● What you have to do
Please copy out the whole post "We Still Need to Hope" word for word.

● Quoted passage
⁂
Thursday, September 18, 2014

We Still Need to Hope

Some summers are entirely pleasant affairs, filled with long strolls and ample time for reading and contemplation.  This was not that kind of summer.  The conflict between Israel and Gaza was intense and bloody and the after-effects remain.  The threat of ISIL seems to grow larger with each passing day.  The unrest in Ferguson, Missouri, was unsettling on many levels. 

Living in Jerusalem for a month this summer, I experienced and observed certain aspects of the Israel-Gaza conflict.  Mind you, it was quite tame in Jerusalem compared to southern Israel and Gaza itself.  But I did get a feel for the mood of many Israelis, including residents of the south, reservists in the army and parents of soldiers, as well as a few Palestinian residents of East Jerusalem.

The mood overall was characterized by anguish and frustration.  As I wrote from Jerusalem several weeks ago, the word I heard repeatedly with regard to the Israeli-Palestinian conflict was “intractable.”  Both an Israeli reservist and scholar and a Palestinian urban planner, speaking to my rabbinic cohort at the Hartman Institute in separate contexts, bemoaned the complicated dynamics that, to their thinking, make a full resolution of the conflict extremely unlikely in the near future.

And yet, even during the depth of the violence, I saw seeds of hope.  Muslims and Jews gathered together to break the Fast of Ramadan and the Fast of Tammuz.  The uncle of one of the slain Israeli teens received condolences from Muslim co-workers.  A group of Jews, including rabbis, offered condolences to the family of a slain Muslim boy.
⁂
Records excerpted from a collection:
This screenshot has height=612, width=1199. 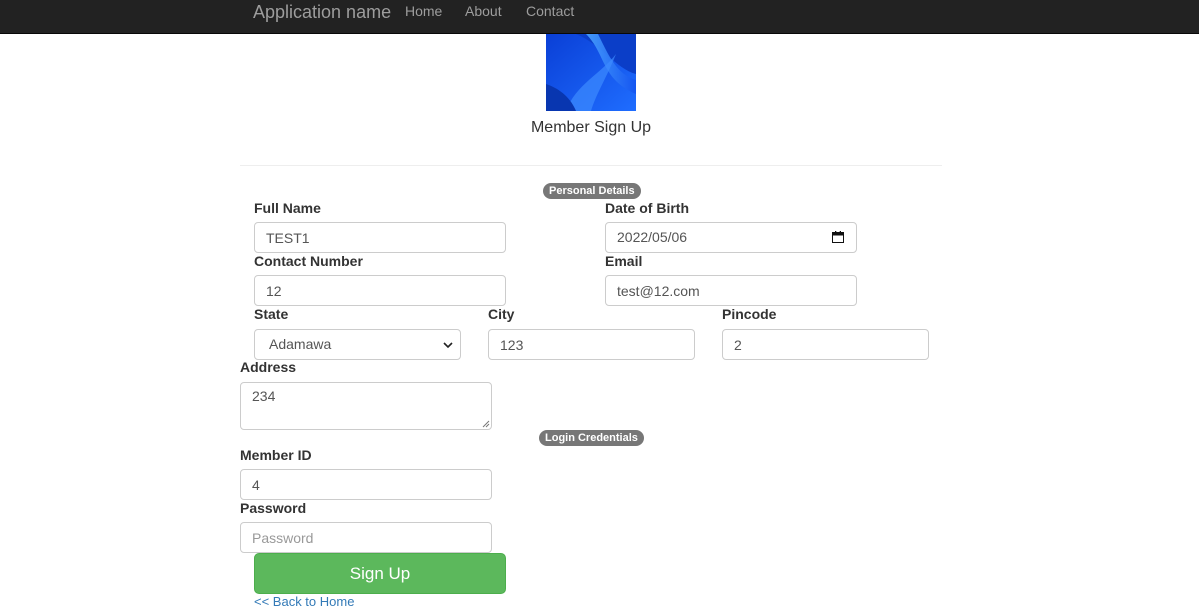 What do you see at coordinates (304, 602) in the screenshot?
I see `back-to-home-link: << Back to Home` at bounding box center [304, 602].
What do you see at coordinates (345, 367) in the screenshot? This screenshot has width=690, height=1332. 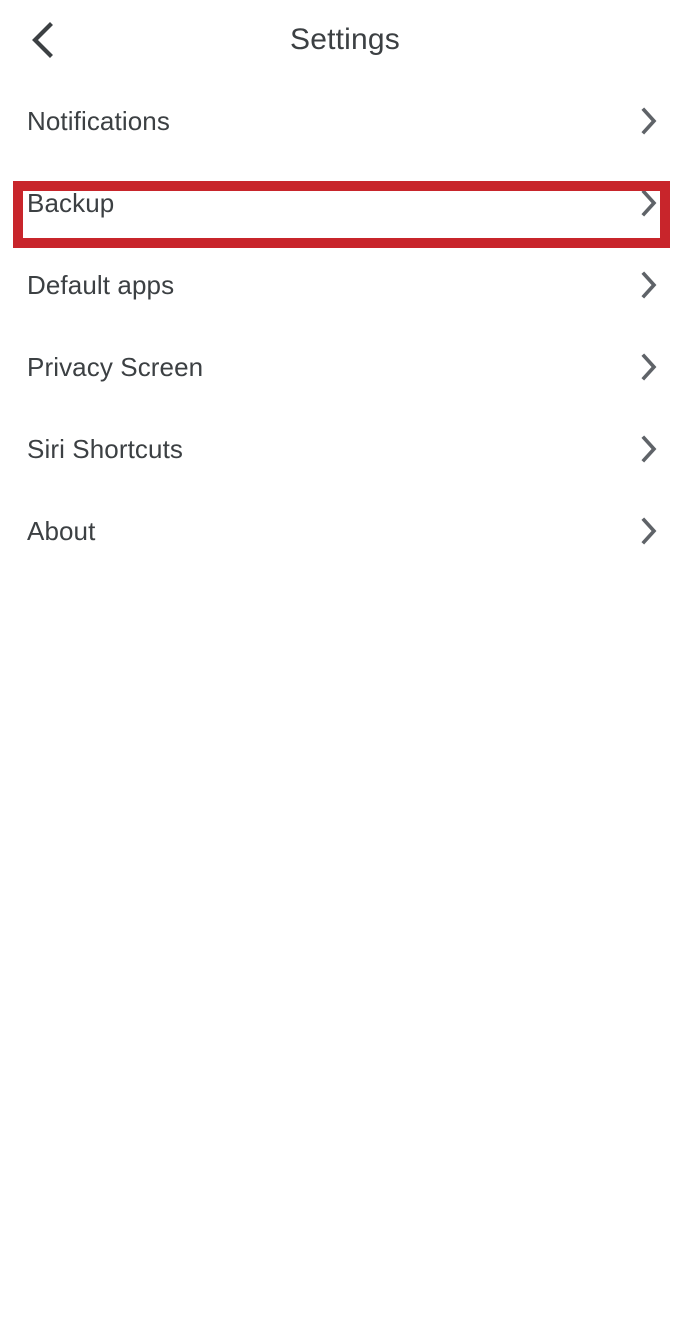 I see `list-item-privacy-screen: Privacy Screen` at bounding box center [345, 367].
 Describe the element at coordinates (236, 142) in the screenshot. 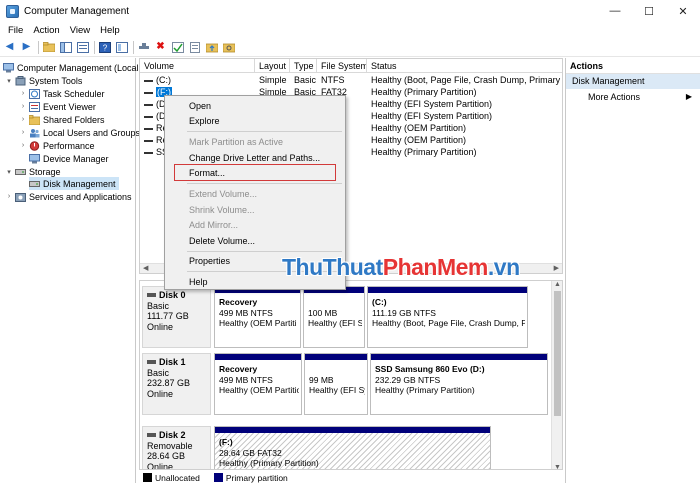

I see `menu-mark-active: Mark Partition as Active` at that location.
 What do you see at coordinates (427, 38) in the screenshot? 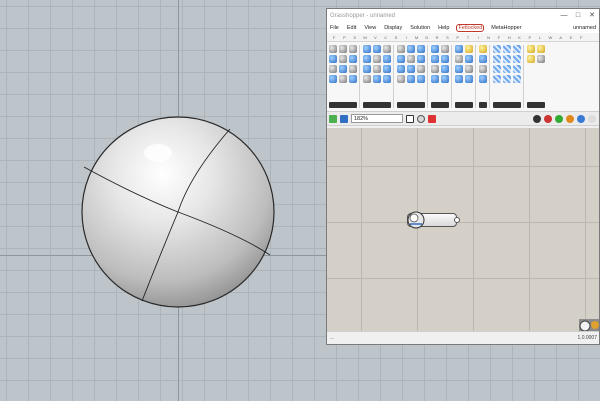
I see `tab-key: D` at bounding box center [427, 38].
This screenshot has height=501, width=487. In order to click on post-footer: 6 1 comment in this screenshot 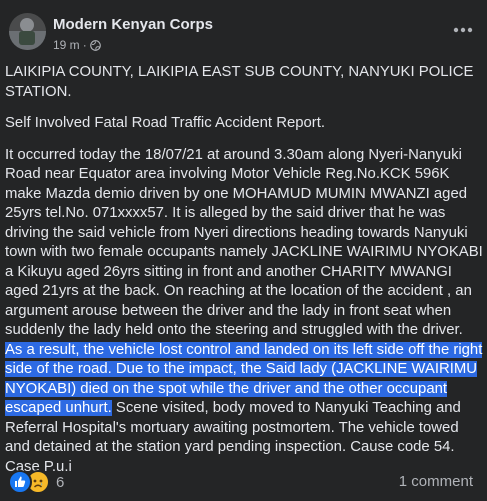, I will do `click(244, 481)`.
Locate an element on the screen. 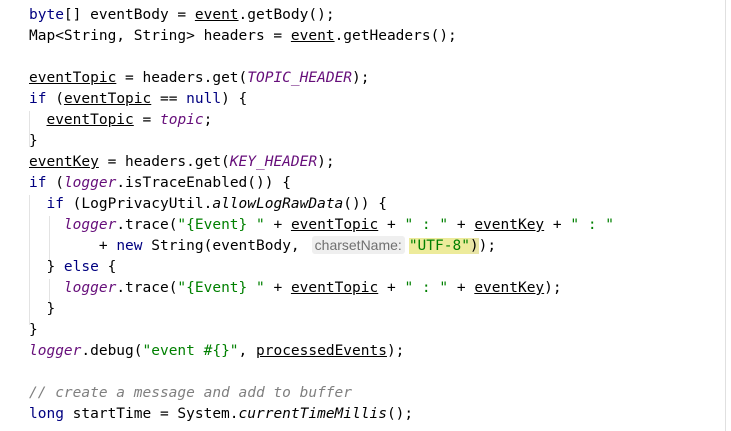 This screenshot has width=731, height=431. string-literal: "event #{}" is located at coordinates (190, 351).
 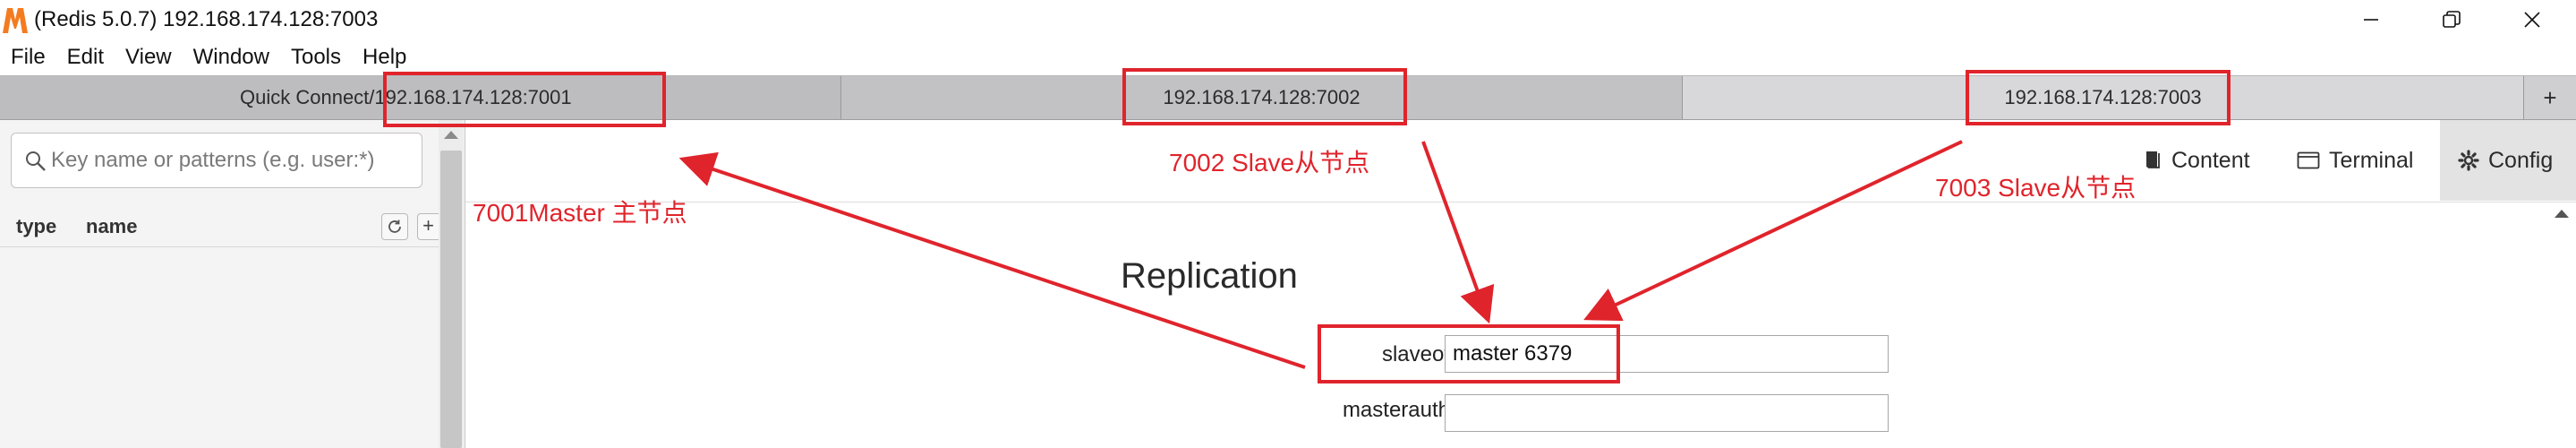 What do you see at coordinates (206, 19) in the screenshot?
I see `window-title: (Redis 5.0.7) 192.168.174.128:7003` at bounding box center [206, 19].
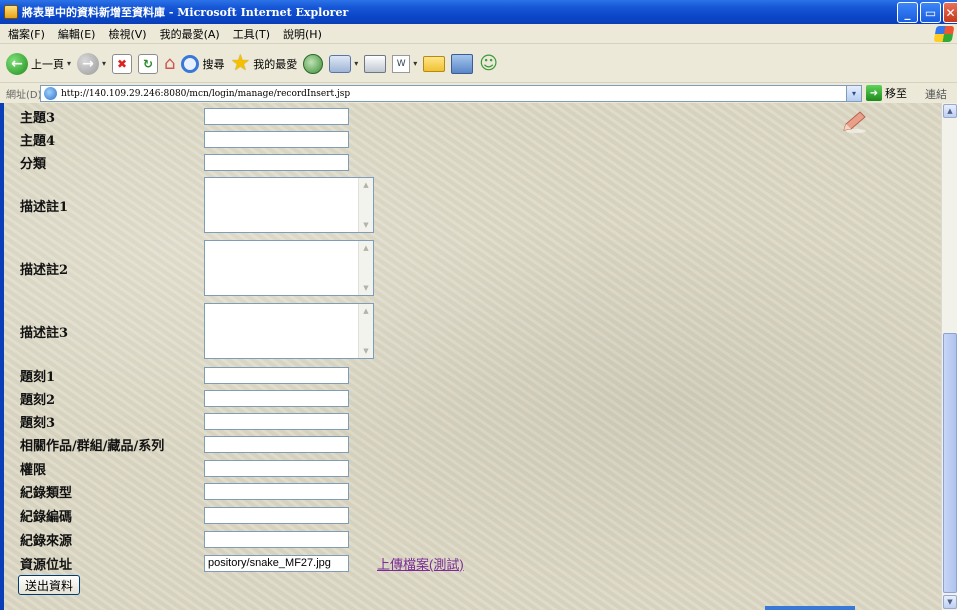 The image size is (957, 610). Describe the element at coordinates (38, 142) in the screenshot. I see `field-label: 主題4` at that location.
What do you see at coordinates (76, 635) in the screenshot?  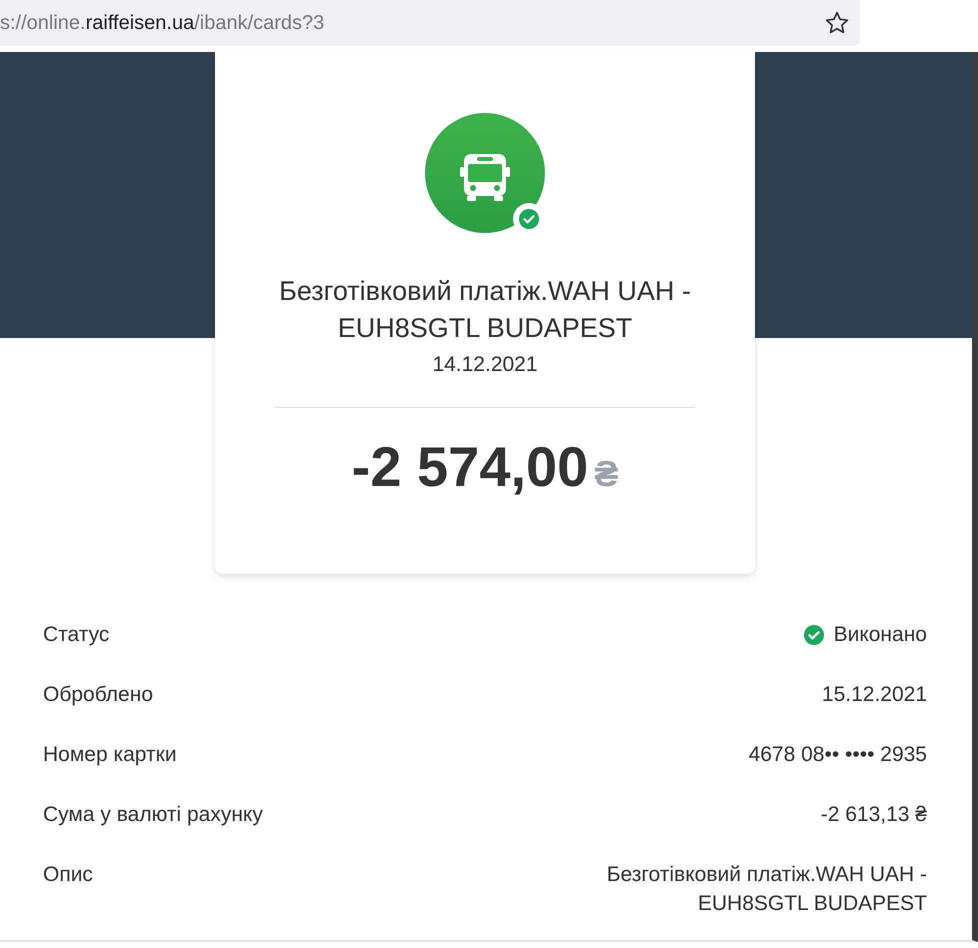 I see `detail-label: Статус` at bounding box center [76, 635].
⁂
● Output of the task
Thursday, September 18, 2014

We Still Need to Hope

Some summers are entirely pleasant affairs, filled with long strolls and ample time for reading and contemplation.  This was not that kind of summer.  The conflict between Israel and Gaza was intense and bloody and the after-effects remain.  The threat of ISIL seems to grow larger with each passing day.  The unrest in Ferguson, Missouri, was unsettling on many levels. 

Living in Jerusalem for a month this summer, I experienced and observed certain aspects of the Israel-Gaza conflict.  Mind you, it was quite tame in Jerusalem compared to southern Israel and Gaza itself.  But I did get a feel for the mood of many Israelis, including residents of the south, reservists in the army and parents of soldiers, as well as a few Palestinian residents of East Jerusalem.

The mood overall was characterized by anguish and frustration.  As I wrote from Jerusalem several weeks ago, the word I heard repeatedly with regard to the Israeli-Palestinian conflict was “intractable.”  Both an Israeli reservist and scholar and a Palestinian urban planner, speaking to my rabbinic cohort at the Hartman Institute in separate contexts, bemoaned the complicated dynamics that, to their thinking, make a full resolution of the conflict extremely unlikely in the near future.

And yet, even during the depth of the violence, I saw seeds of hope.  Muslims and Jews gathered together to break the Fast of Ramadan and the Fast of Tammuz.  The uncle of one of the slain Israeli teens received condolences from Muslim co-workers.  A group of Jews, including rabbis, offered condolences to the family of a slain Muslim boy.